# anyone ever use D- Bol



## biggunz (Dec 28, 2003)

was wondering if anyone had ever done a cycle of D-Bol I have been reading about it and went to their website and sdi sells. It just seems to good to be true. They seem to advertise like Muscletech in regards to results. Just wondering if it is a legit site and ph. Also it says it comes with a money back garuntee any info would help


----------



## 100%legalmass (Dec 28, 2003)

You would be wasting you money if you bought it. There are a lot better Phs thatn the ones from SDI labs.


----------



## Power Rabbit (Dec 28, 2003)

am i missing something here? Acutal D-bol is a true illegal steroid. Are you talking about some PH useing D-bol as a a name? If u are i wouldnt buy it out of princible.
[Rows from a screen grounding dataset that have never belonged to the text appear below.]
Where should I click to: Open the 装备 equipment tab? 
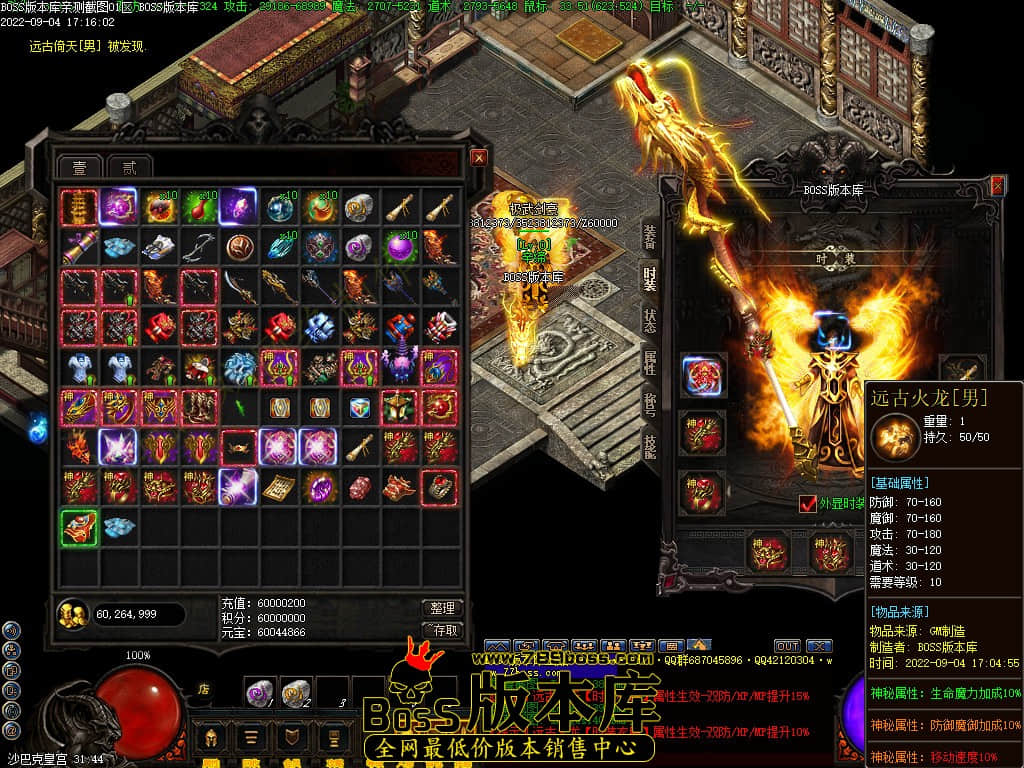click(x=649, y=236)
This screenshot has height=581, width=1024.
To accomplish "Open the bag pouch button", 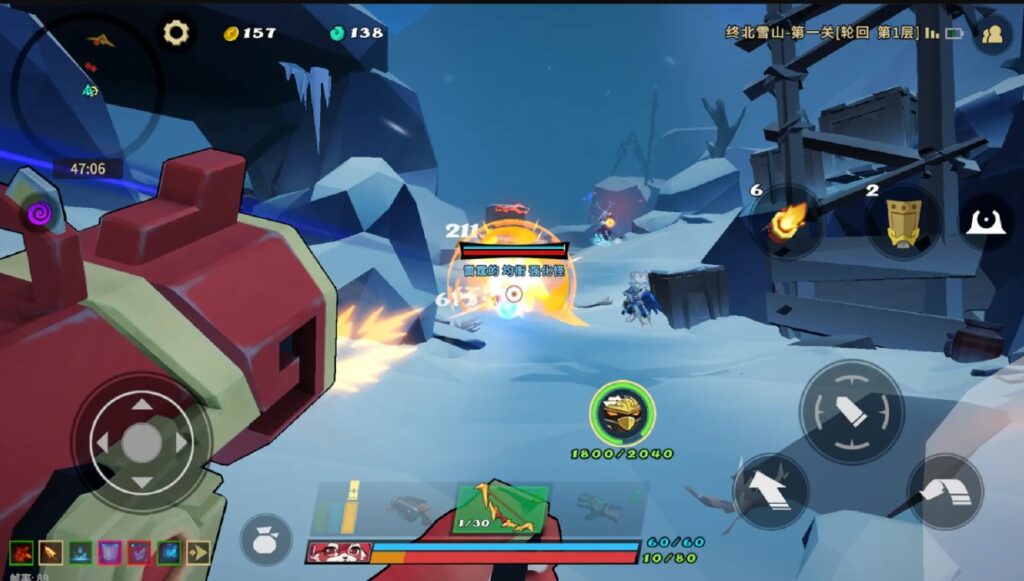I will coord(266,539).
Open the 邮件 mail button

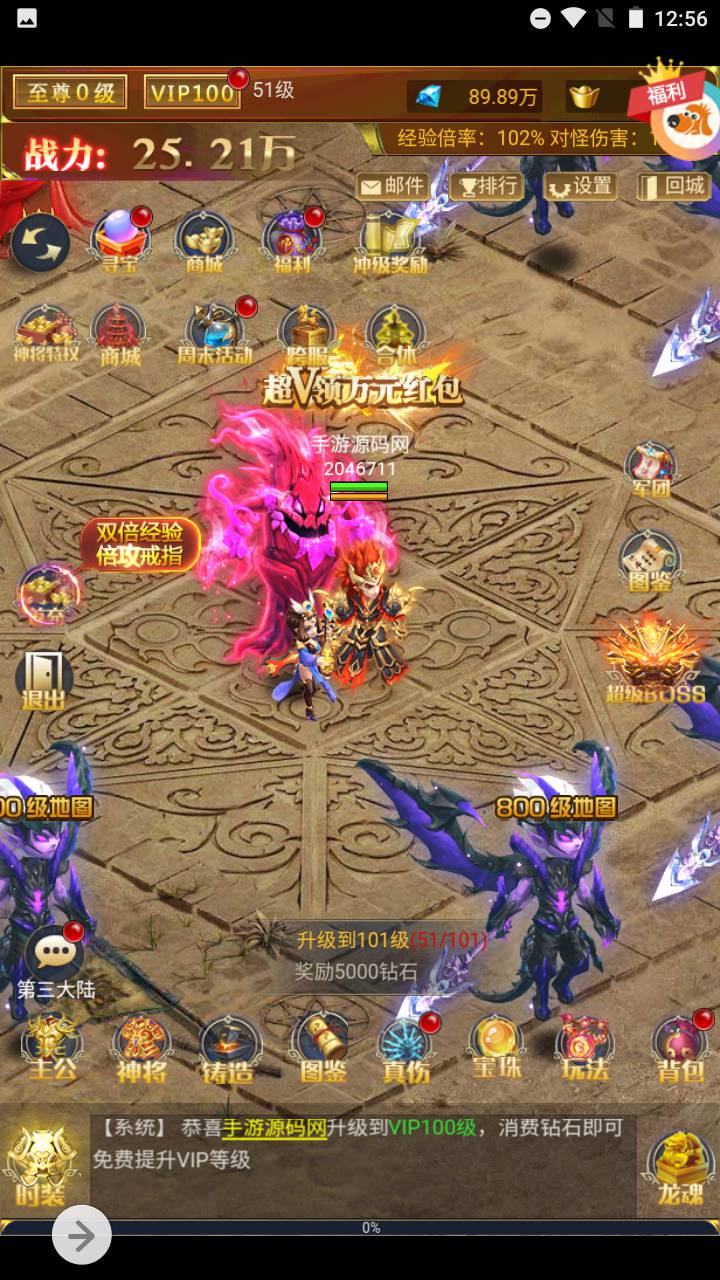pos(393,186)
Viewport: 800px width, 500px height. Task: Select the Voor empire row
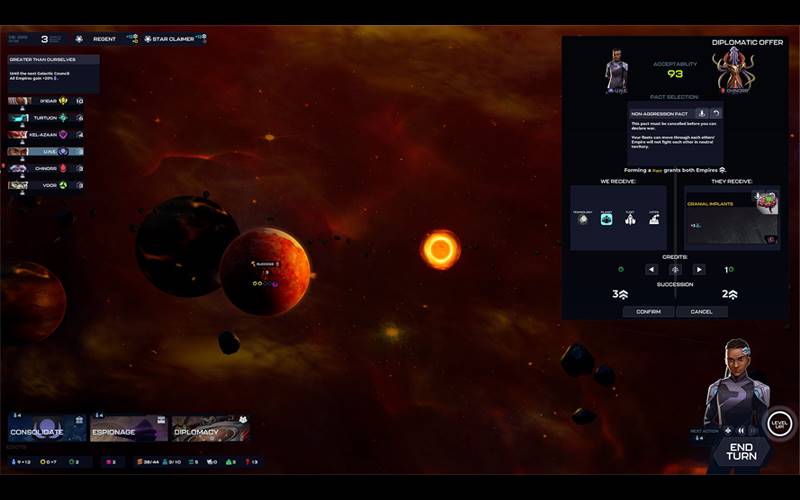pyautogui.click(x=45, y=185)
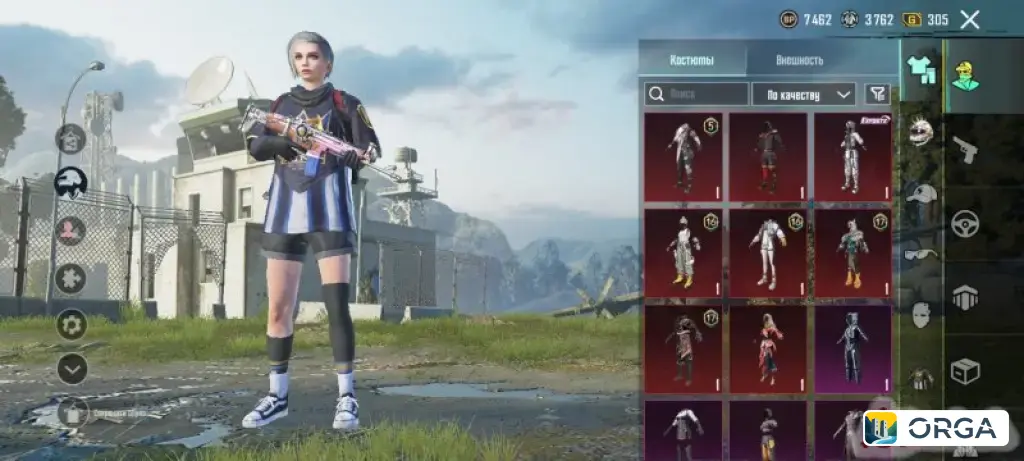Screen dimensions: 1024x461
Task: Select the clothing shirt-and-pants category
Action: (921, 69)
I hate when a PH company uses 'gear' names.


----------



## prolangtum (Dec 28, 2003)

hes talking about SDI labs Dbol.  Its crap Its just overpriced low doses of andro and 4-ad


----------



## 100%legalmass (Dec 28, 2003)

He is talking about legalsteroid.com which are SDI labs products.
I think that we are on the same page.


----------



## Power Rabbit (Dec 28, 2003)

oh...then look at the more reputable ph companies bro... ergopharm is top notch...dermabolics is a fine company ...and 1fast400.com is a wonderful site to buy em from


----------



## QuestionGuy (Dec 28, 2003)

how old r u man ?, tell us a little bit about urself experience, weight...............etc.........., well, i can tell you this they WILL give ur money back if you send the unused or used product... why not try it, but remeber it is a suplement so you need to do diet and exercise... with it


----------



## Mudge (Dec 28, 2003)

I can't recall hearing a single positive comment about them, and that is being 100% honest.


----------



## Big T (Apr 17, 2005)

I am thinking about ordering that stuff.....but i was wondering if anyone new about any better supplements>????


----------



## topolo (Apr 17, 2005)

they sre shit!


----------